Amaç değişti mi sonradan?
Evet ama çok şey değil. Türkiye’nin üzerinde durduğu Cerablus-Azez hattı 30-40 km eninde 100-110 km uzunluğunda bir alan. Türkiye hızlı şe kilde Cerablus’a girdi ve beklenilmeyecek hızda ilerledi. Bölgedeki terör gruplarını uzaklaştırdı. İkinci aşama; kendi sınırında terör kuşağının oluşmasını kalıcı şekilde engellemek. İşte bu konuda Türkiye adım atmaya başladığında bazılarının işine gelmedi.
SURİYE’Yİ BÖLECEKLER
Kimin işine gelmedi?
PYD-YPG’nin yani PKK’nın ve bunları destekleyenlerin işine gelmedi. Çünkü -bence- Batı ülkeleri ve ABD dahil buna- Suriye’yi federatif hale getirmek istiyorsanız bunu PYD-YPG üzerinden yaparsınız.

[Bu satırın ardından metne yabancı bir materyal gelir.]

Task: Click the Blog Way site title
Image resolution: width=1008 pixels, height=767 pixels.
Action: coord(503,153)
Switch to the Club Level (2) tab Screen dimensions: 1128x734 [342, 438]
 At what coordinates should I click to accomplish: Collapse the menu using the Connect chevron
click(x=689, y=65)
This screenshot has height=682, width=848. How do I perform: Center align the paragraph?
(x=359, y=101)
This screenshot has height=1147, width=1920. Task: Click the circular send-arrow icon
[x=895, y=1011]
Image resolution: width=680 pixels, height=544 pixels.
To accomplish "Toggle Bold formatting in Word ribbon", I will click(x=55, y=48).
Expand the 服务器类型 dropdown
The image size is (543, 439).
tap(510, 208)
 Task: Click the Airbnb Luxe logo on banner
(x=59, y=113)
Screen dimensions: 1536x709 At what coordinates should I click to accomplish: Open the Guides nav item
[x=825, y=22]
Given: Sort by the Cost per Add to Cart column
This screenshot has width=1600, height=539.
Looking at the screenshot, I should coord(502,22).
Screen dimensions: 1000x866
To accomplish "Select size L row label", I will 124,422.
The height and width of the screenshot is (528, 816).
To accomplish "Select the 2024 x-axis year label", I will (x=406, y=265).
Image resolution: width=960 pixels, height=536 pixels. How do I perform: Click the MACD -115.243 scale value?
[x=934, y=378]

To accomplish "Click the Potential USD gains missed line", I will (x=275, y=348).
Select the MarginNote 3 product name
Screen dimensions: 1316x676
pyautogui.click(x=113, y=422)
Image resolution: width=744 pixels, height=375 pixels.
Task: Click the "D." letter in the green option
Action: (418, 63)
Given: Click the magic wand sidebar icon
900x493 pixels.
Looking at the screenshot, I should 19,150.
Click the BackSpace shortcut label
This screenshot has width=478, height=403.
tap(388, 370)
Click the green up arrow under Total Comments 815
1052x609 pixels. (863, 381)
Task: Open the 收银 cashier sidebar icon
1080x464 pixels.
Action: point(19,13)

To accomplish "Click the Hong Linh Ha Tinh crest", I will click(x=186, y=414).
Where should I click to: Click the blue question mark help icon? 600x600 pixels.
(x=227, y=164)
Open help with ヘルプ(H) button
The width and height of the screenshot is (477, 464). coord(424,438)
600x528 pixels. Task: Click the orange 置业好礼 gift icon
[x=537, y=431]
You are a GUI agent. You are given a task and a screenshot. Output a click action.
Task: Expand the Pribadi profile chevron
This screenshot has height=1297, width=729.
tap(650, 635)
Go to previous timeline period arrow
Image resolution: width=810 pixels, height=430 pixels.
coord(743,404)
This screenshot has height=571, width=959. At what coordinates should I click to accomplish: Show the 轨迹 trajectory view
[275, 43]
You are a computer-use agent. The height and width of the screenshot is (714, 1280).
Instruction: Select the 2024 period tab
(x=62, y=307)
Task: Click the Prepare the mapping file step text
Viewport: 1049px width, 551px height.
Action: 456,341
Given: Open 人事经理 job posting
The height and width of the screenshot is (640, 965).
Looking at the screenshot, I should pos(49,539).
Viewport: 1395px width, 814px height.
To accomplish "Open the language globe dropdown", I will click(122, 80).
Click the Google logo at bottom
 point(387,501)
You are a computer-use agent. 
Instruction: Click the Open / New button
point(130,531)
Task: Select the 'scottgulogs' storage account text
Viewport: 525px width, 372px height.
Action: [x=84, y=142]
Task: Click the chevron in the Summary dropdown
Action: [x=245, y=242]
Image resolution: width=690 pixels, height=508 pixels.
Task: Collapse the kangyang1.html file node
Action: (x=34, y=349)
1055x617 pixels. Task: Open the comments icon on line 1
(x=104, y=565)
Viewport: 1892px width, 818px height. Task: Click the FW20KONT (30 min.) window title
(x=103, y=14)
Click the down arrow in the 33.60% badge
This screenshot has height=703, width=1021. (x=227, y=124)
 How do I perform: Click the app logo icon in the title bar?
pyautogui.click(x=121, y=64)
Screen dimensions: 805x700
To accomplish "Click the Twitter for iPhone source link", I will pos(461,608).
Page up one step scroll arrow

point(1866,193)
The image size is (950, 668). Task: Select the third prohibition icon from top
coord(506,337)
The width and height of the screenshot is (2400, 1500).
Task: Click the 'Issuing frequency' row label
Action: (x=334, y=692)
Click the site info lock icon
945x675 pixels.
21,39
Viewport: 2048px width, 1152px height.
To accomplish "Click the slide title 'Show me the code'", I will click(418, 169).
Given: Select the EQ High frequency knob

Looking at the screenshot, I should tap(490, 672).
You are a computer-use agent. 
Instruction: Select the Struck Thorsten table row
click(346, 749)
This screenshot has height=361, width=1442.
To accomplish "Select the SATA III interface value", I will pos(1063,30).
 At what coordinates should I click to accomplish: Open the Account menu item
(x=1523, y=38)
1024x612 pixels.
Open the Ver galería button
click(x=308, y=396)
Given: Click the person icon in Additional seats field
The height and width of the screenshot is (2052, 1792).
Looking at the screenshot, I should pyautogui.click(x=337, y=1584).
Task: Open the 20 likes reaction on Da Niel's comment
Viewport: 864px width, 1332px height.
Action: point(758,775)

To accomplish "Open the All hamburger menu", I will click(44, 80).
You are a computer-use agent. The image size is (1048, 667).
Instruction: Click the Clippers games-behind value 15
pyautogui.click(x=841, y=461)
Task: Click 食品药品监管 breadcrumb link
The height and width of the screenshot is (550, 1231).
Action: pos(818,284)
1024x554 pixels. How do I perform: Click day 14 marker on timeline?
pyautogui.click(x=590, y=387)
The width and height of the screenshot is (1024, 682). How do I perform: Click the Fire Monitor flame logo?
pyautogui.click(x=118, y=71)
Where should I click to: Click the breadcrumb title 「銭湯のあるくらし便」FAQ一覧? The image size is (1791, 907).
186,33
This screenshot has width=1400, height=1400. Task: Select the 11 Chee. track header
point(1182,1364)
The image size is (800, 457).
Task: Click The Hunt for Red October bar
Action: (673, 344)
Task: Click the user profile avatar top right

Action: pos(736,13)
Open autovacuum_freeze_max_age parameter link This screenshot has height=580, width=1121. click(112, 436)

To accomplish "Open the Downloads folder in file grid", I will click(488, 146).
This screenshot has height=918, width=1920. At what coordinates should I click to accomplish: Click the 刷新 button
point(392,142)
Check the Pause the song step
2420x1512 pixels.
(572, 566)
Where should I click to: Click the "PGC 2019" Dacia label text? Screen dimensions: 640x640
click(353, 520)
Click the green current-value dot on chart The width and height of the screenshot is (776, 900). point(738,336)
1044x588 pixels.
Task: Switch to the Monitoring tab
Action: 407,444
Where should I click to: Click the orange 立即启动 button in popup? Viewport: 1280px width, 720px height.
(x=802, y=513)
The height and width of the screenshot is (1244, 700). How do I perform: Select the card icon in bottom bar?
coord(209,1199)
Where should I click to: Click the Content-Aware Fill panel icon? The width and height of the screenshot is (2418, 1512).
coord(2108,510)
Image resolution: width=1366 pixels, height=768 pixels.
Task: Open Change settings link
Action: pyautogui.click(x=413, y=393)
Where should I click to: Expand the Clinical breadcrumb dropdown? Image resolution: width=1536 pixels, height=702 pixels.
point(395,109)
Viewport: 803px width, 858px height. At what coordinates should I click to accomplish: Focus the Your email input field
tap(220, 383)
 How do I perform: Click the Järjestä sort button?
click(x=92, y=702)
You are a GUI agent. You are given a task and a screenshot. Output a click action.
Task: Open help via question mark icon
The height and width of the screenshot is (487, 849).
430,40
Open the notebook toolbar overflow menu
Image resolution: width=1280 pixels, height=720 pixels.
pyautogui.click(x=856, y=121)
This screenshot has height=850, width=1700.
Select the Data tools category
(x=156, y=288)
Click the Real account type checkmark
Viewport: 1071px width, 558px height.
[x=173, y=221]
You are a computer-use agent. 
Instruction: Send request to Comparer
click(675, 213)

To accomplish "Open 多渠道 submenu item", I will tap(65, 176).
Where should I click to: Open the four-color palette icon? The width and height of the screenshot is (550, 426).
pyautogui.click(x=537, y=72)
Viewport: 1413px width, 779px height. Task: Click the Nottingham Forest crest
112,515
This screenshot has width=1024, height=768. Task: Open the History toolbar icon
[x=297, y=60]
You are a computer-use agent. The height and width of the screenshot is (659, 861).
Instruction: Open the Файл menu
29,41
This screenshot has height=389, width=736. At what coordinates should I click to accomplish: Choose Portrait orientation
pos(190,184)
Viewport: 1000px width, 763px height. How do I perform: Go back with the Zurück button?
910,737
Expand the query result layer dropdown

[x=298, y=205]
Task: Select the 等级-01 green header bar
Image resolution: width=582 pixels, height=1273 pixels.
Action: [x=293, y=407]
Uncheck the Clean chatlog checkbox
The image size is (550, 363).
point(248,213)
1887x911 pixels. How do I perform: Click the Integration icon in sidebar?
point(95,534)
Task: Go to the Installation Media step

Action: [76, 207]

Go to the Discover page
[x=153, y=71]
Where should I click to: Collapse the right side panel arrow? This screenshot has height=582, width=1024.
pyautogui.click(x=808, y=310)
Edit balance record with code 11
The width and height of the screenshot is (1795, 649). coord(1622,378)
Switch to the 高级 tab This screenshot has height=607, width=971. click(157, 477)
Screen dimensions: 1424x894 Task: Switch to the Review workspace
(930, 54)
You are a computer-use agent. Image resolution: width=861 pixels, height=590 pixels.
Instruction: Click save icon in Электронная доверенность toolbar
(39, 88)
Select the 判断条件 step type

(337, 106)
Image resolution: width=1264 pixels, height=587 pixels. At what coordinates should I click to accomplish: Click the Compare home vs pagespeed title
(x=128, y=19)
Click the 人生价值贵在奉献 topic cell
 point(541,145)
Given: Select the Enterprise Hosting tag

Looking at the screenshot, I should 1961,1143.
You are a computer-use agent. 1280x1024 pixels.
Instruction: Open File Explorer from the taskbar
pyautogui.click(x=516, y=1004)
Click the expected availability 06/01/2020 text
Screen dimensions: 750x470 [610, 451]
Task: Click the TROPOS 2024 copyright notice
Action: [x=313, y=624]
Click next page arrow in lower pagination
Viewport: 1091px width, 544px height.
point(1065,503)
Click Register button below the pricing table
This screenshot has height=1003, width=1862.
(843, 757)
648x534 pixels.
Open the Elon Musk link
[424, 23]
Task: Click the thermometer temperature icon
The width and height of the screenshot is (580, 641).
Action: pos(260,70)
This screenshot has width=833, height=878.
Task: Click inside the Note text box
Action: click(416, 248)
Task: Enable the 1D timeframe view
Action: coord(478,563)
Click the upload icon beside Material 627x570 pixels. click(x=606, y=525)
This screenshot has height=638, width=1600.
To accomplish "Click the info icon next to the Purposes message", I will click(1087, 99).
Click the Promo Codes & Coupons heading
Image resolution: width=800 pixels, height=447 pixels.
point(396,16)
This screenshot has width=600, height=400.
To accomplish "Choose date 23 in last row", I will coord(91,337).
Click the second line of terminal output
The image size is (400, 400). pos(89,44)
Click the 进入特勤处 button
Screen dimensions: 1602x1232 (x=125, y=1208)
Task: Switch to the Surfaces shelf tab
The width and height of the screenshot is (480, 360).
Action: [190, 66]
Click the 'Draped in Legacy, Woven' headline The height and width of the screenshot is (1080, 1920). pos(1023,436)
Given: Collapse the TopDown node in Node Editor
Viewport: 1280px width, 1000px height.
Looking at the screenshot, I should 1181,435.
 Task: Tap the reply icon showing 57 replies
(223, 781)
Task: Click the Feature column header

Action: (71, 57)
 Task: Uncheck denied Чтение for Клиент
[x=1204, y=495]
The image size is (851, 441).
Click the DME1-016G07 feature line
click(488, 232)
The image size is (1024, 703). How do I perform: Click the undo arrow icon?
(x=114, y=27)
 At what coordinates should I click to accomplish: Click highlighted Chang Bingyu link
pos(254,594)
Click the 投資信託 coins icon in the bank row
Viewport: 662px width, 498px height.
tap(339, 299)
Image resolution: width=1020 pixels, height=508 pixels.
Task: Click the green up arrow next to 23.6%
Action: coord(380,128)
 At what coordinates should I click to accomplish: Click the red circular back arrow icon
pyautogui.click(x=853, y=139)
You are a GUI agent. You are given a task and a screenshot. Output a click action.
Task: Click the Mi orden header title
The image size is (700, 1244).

Yani Batı ülkeleri ve ABD açıkça Suriye’yi parçalamak mı istiyor?
Evet. Türkiye terör koridorunu engellemek istediğinde federatif Suriye’yi de engellemiş olacağı için, federatif Suriye peşinde koşan ülkeler dediler ki ‘’sen ne yapıyorsun’’. İşte bu noktada bir değişiklik başladı. Bu da el-Bab’da kilitlendi.
DEAŞ ve PKK ile mücadele eden ve terörü sınırlarının ötesinde engellemek için Fırat Kalkanı’nı başlatan, bu esnada ABD-Batıdan ve Rusya’dan suskun bir destek alan Türkiye el-Bab kapısında neden uyarılıyor?
Türkiye’nin terör konusunda geri adım atacağı bir metre bile kalmadı. Bu durum elbette davranış değişikliğine zorlar Türkiye’yi. Onun için Türkiye “güvenlik anlayışımda değişime gidiyorum, artık güvenliğimi sınırda başlatmıyorum. Halep’in güvenliği benim için Kilis’in güvenliğidir, Musul’un güvenliği Urfa’nın güvenliğidir” dedi. Bunu Türkiye ilk defa sergiliyor ama İran hep yapıyor. İran diyor ki “Şam, Tahran demektir, Beyrut, Tahran demektir”. Aradaki kilometreyi düşünün!
Türkiye’nin Fırat Kalkanı’nın başlatması Rusya ile normalleşmenin ardından oldu. Ama şimdi aynı Rusya El-Bab kapısında karşımızda duruyor? Rusya’yı niye ikna edemiyoruz?
Rusya’nın isteği Esad’ın kalması. Esad’la birlikte kendi çıkarını koruyor çünkü. O yüzden el-Bab’daki varlığınız Esad’ı götürmek için mi yoksa kendi güvenliğiniz için mi diyor. Bunu Rusya’ya iyi anlatmalıyız. Erdoğan-Putin görüşmesinin içeriğini bilmiyoruz. Ama gördüğüm kadarıyla, Türkiye’nin önceliği değişti Suriye konusunda. Beş yıl önceki önceliklere bugünkü aynı değil.
PYD, PKK’NIN TA KENDİSİ
Ne değişti önceliklerimizde?
2011’de olaylar başladığında birinci önceliğimiz insani bir politikaydı. Katliamların önlenmesi, demokratik Suriye’nin oluşturulması ve Türkiye’ye mülteci akımı olmaması. Ama Suriye’de aktörler çoğalıp alan değişmeye başlayınca ve federatif Suriye belirince durum değişti. PKK’nın oradaki varlığı belirleyici oldu. Çünkü PYD, PKK’nın ta kendisidir. Türkiye sınırında ilerde siyasetini, ekonomisini, güvenliğini etkileyecek bir yapının oluşmaya başladığını görünce değişti. Şuan öncelik sınır güvenliğini korumak, terör eylemlerini engellemek.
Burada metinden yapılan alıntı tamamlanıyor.